Federico del Sagrado Corazón de Jesús García Lorca (1898-1936)
Poet, playwright, artist, theatrical director
Trained as a classical pianist, Lorca turned to poetry in 1916. Influences on his works were rich and varied, from Andalusian folk song to the music of de Falla to the work of Surrealists like Salvador Dali, with whom Lorca had an intense personal relationship in 1925-28. The end of that relationship, combined with the collapse of another- with a sculptor- and the loss of privacy that came with the sudden popularity of his work, led him into a deep depression he sought to assuage with extended travel in the US and Cuba, 1929-30.
Lorca’s New York experiences deepened the populist vein in his work; on his return to Spain he moved, triumphantly, into theater with a series of provocative works that won him wide praise and ill-concealed enmity from the forces of the right. Shortly after the outbreak of the Spanish Civil War, a group of Nationalist troops tracked Lorca down, placed him in confinement, then, after several days, executed him. The reasons why have never been settled his remains have never been found.

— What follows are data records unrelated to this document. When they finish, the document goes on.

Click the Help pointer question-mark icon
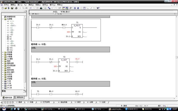Viewport: 178px width, 111px height. [x=98, y=8]
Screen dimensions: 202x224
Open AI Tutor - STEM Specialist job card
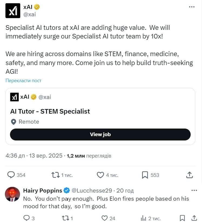click(50, 111)
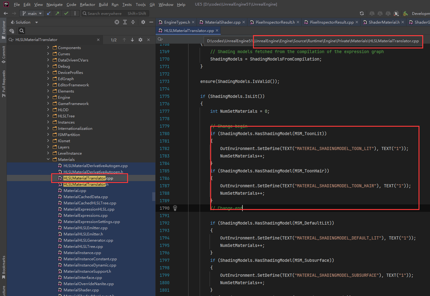Collapse all nodes in the Solution explorer

133,22
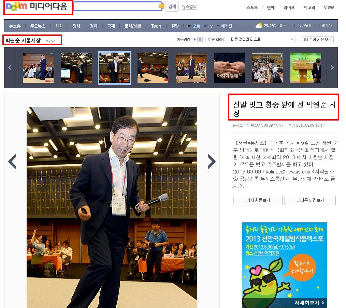The image size is (346, 308).
Task: Open the 전체 사진 보기 grid view
Action: [x=318, y=40]
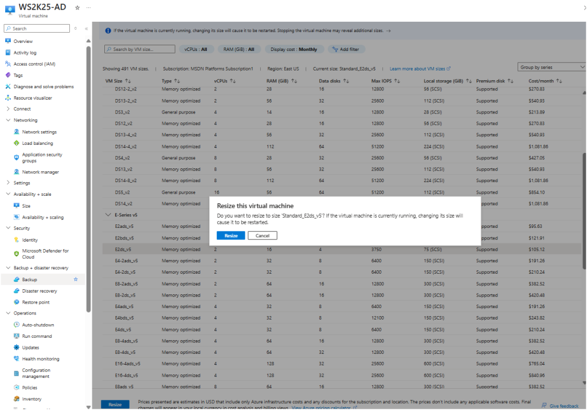The width and height of the screenshot is (587, 410).
Task: Expand the Connect menu section
Action: 8,109
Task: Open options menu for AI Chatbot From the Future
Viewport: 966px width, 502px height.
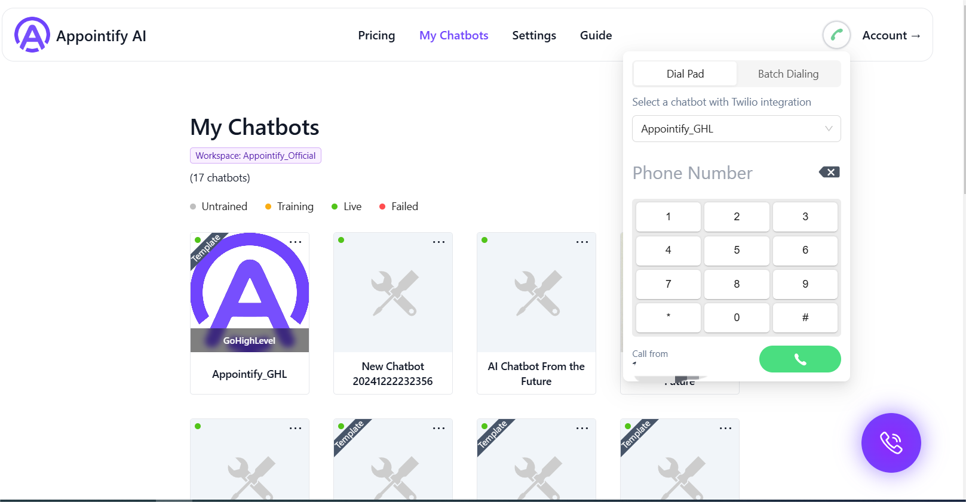Action: point(582,242)
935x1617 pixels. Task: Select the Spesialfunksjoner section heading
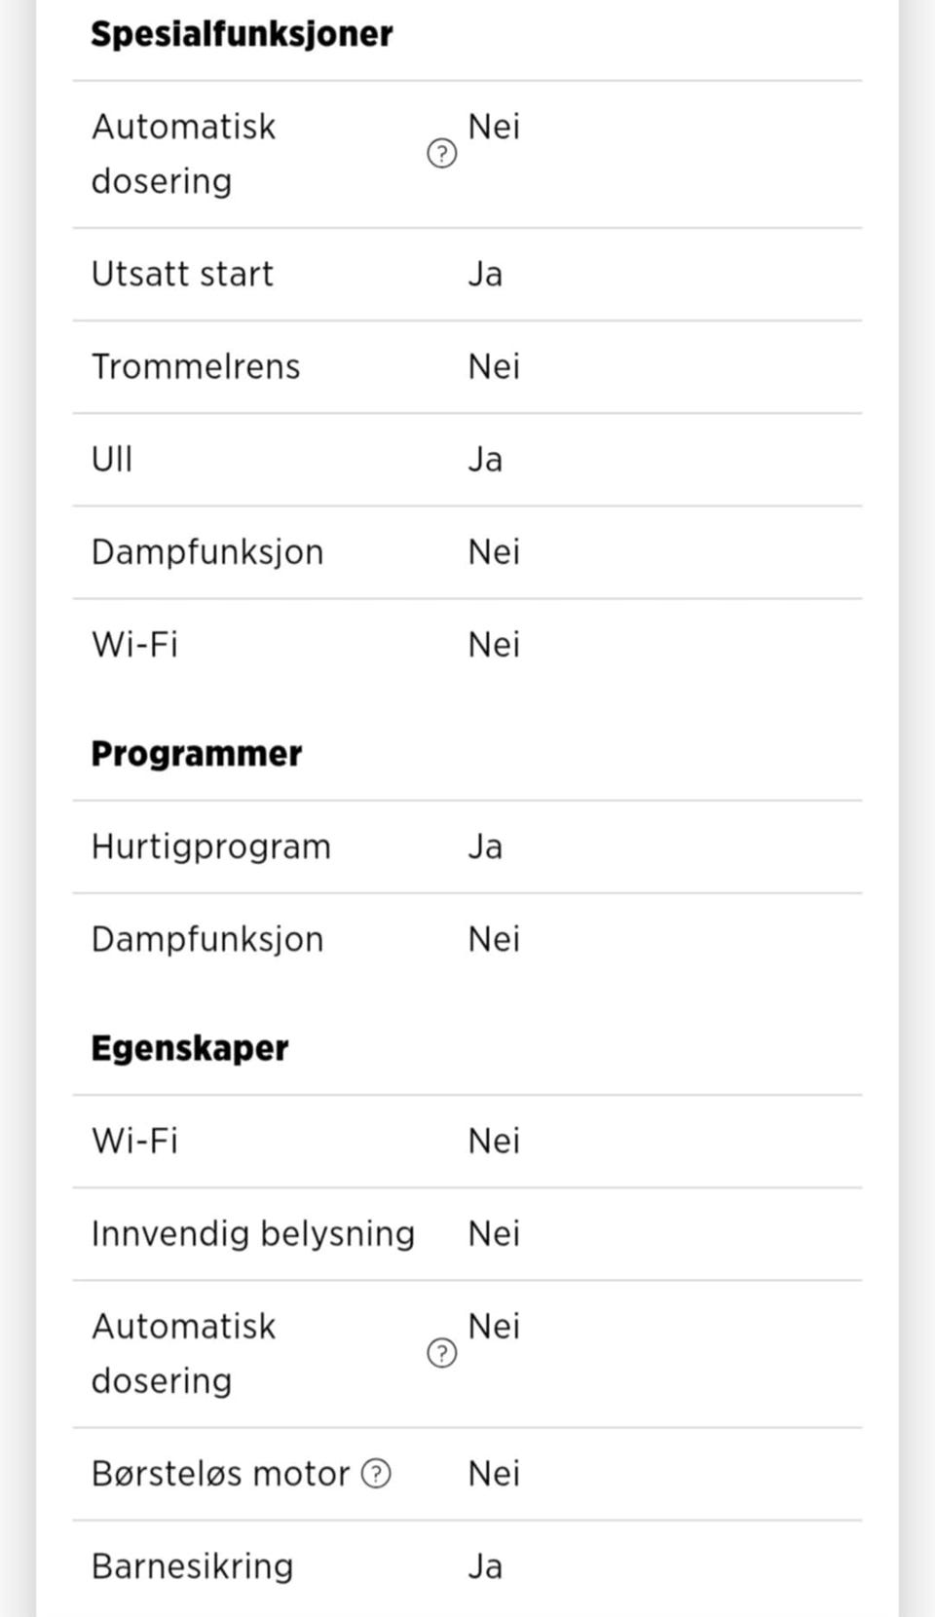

Having transformed Spanish writing and theater in a career lasting only nineteen years, the dead Lorca was almost more trouble than he had been alive (“A dead man in Spain is more alive than a dead man anywhere in the world,” he wrote, in 1933).
Franco, the Spanish dictator, banned Lorca’s work until 1953; after that only limited, censored versions were allowed in print. Since Franco’s death in 1975, Lorca has become a symbol of Spain's literary greatness, greater LGBT equality, and the need to deal with the horrors of the dictatorship.